**SOURCE MATERIAL**
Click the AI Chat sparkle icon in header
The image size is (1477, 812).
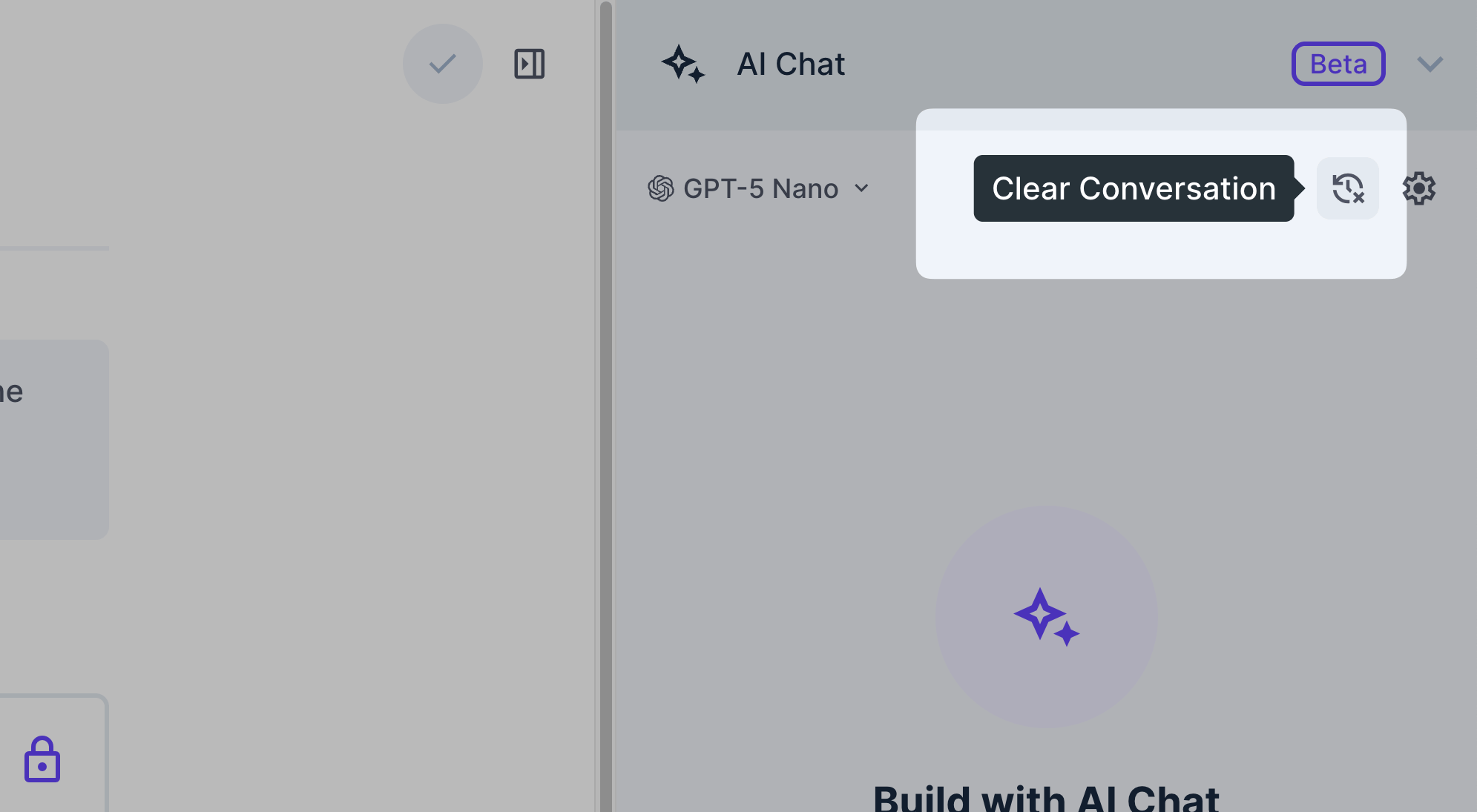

* * *

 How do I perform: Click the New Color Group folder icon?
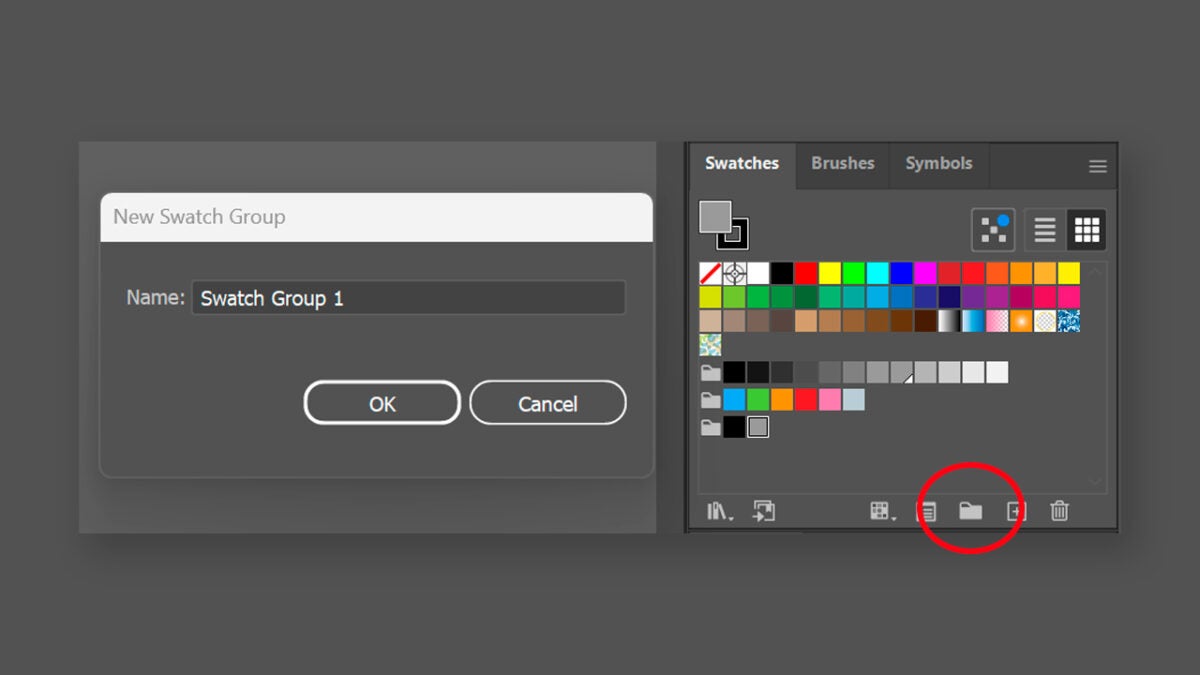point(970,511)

--

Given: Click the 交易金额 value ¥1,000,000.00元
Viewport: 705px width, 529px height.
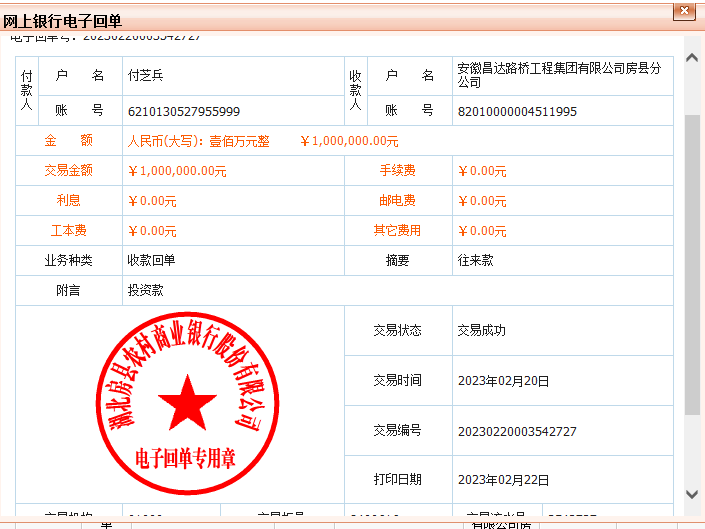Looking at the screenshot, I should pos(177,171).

**PROBLEM DESCRIPTION**
Word for word, restate the lines above from the line containing "Click the AI Chat sparkle icon in header" through the line containing "The image size is (1477, 812).", with both included and nothing else.

**YOUR RESPONSE**
Click the AI Chat sparkle icon in header
The image size is (1477, 812).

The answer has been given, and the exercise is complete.